▶ **RECORDED INFORMATION**:

---

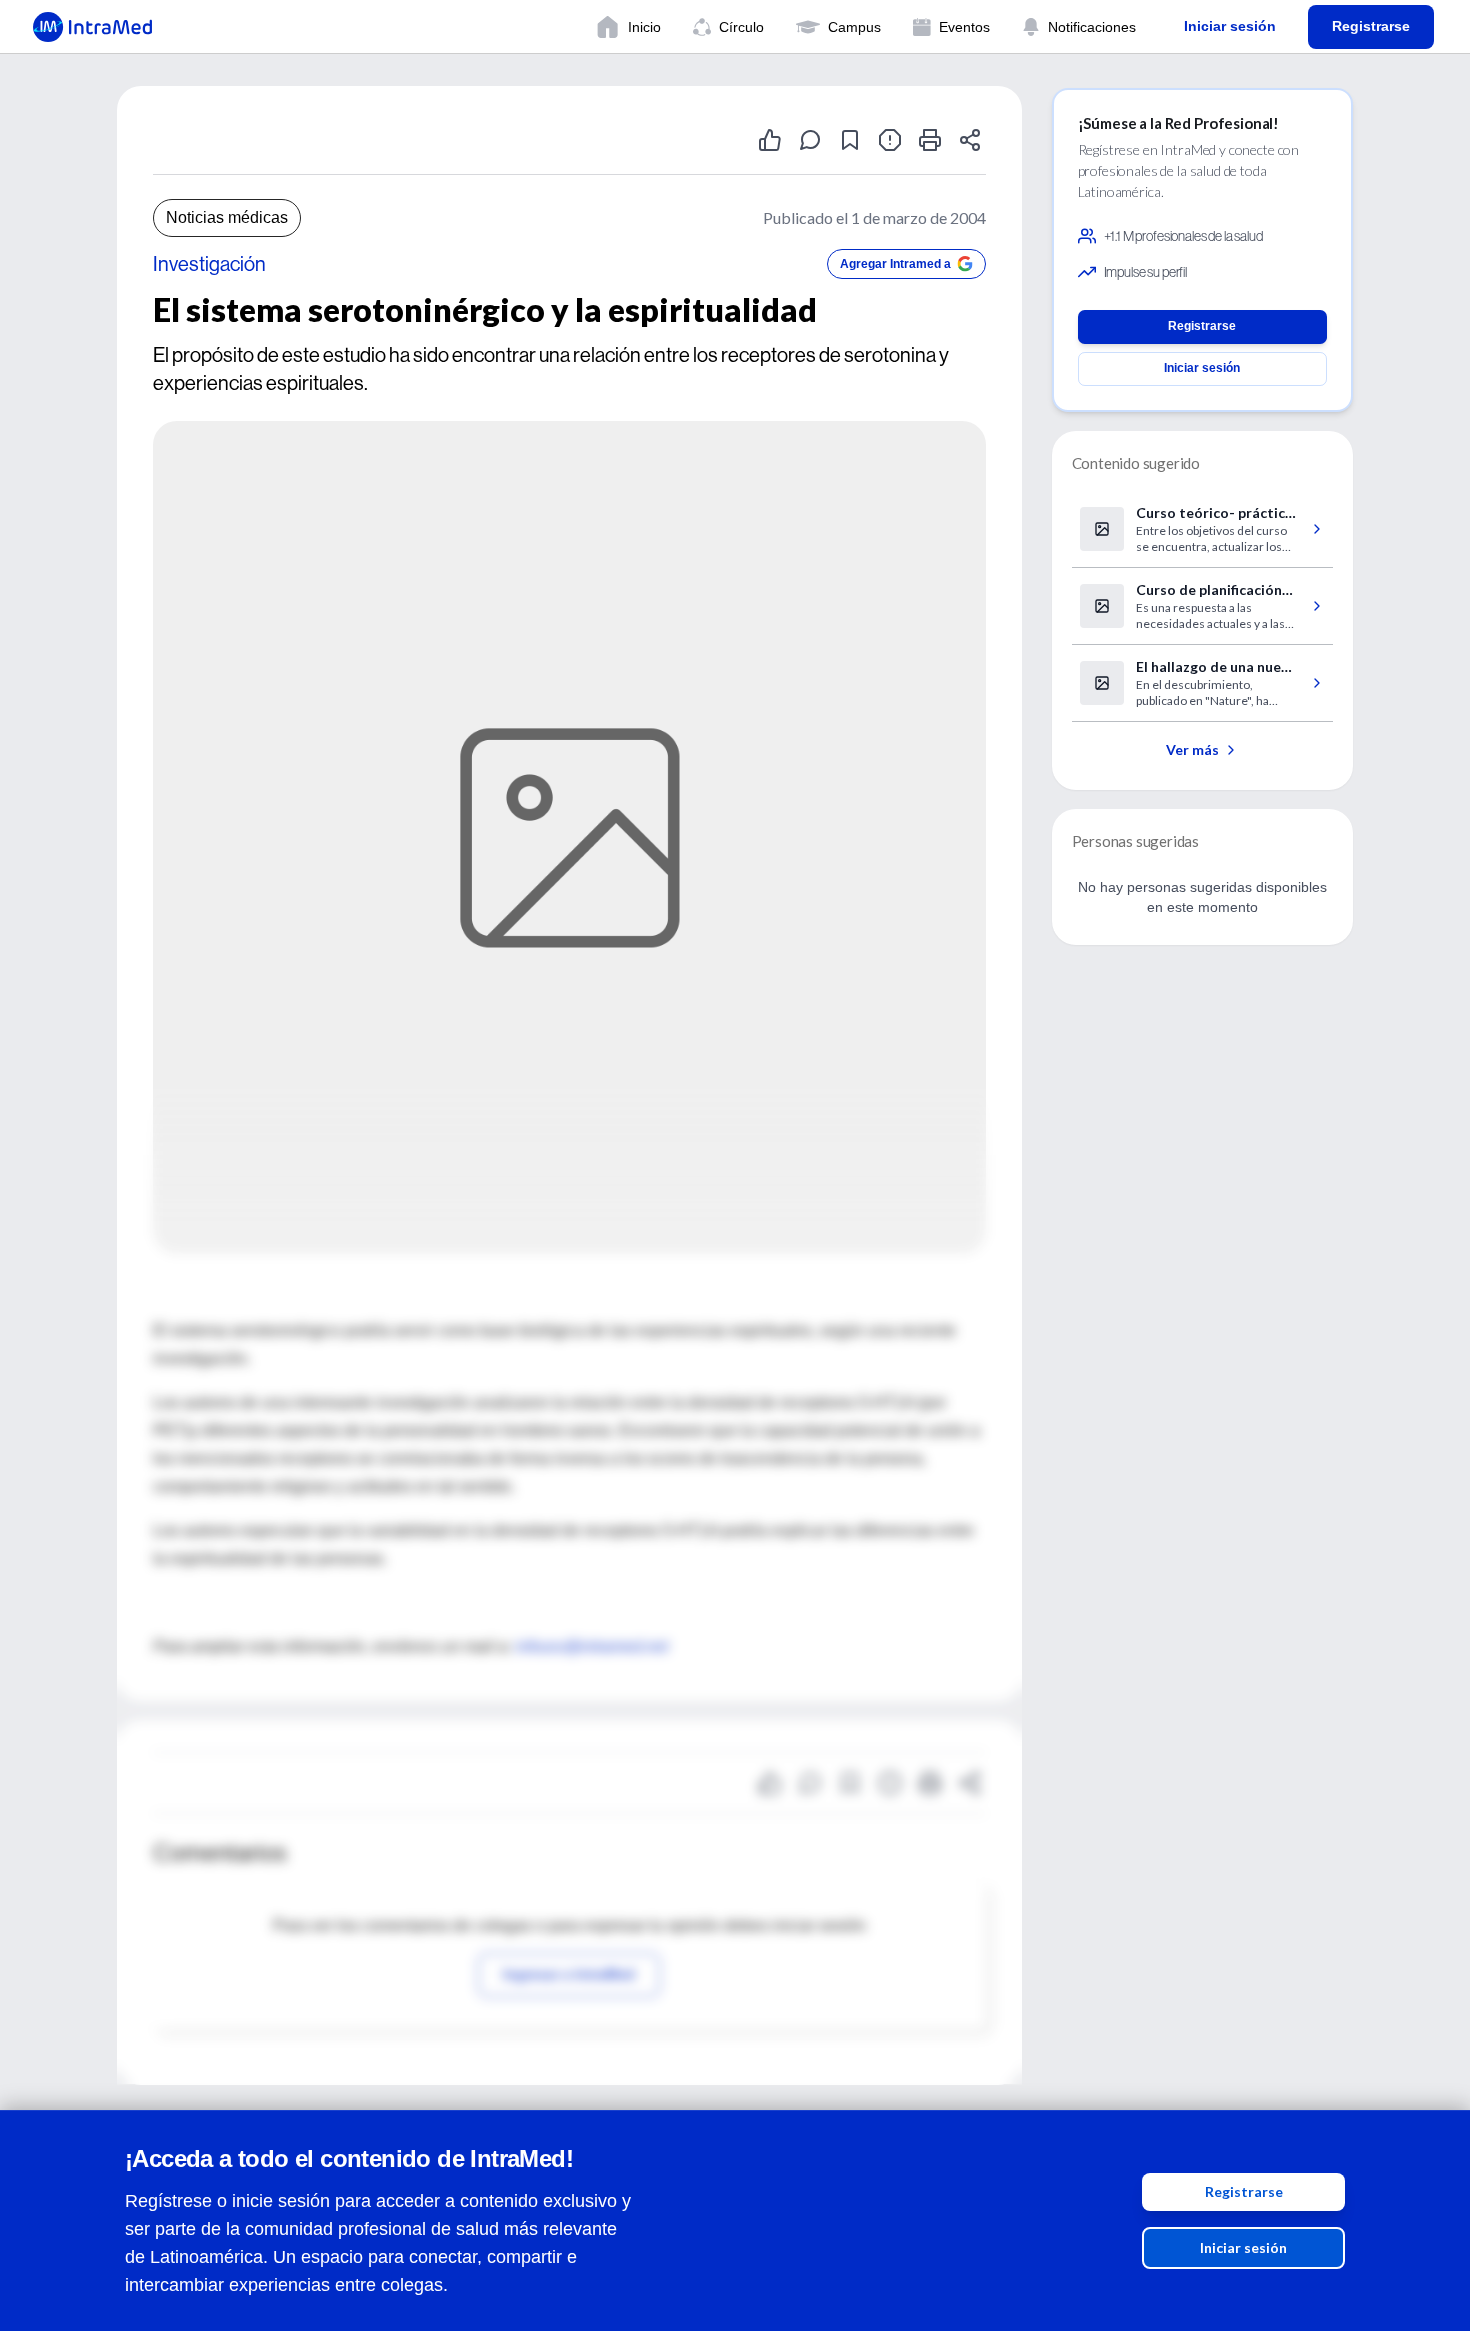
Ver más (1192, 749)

---

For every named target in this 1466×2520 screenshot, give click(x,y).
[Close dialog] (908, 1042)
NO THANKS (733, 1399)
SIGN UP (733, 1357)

---

▶ **WHAT IS NEEDED**: What is needed is an exact copy of the lines above, from the one containing "For every named" through the one containing "SIGN UP (733, 1357)", with nothing added.

▶ **ANSWER SPACE**:
For every named target in this 1466×2520 screenshot, give click(x,y).
[Close dialog] (908, 1042)
NO THANKS (733, 1399)
SIGN UP (733, 1357)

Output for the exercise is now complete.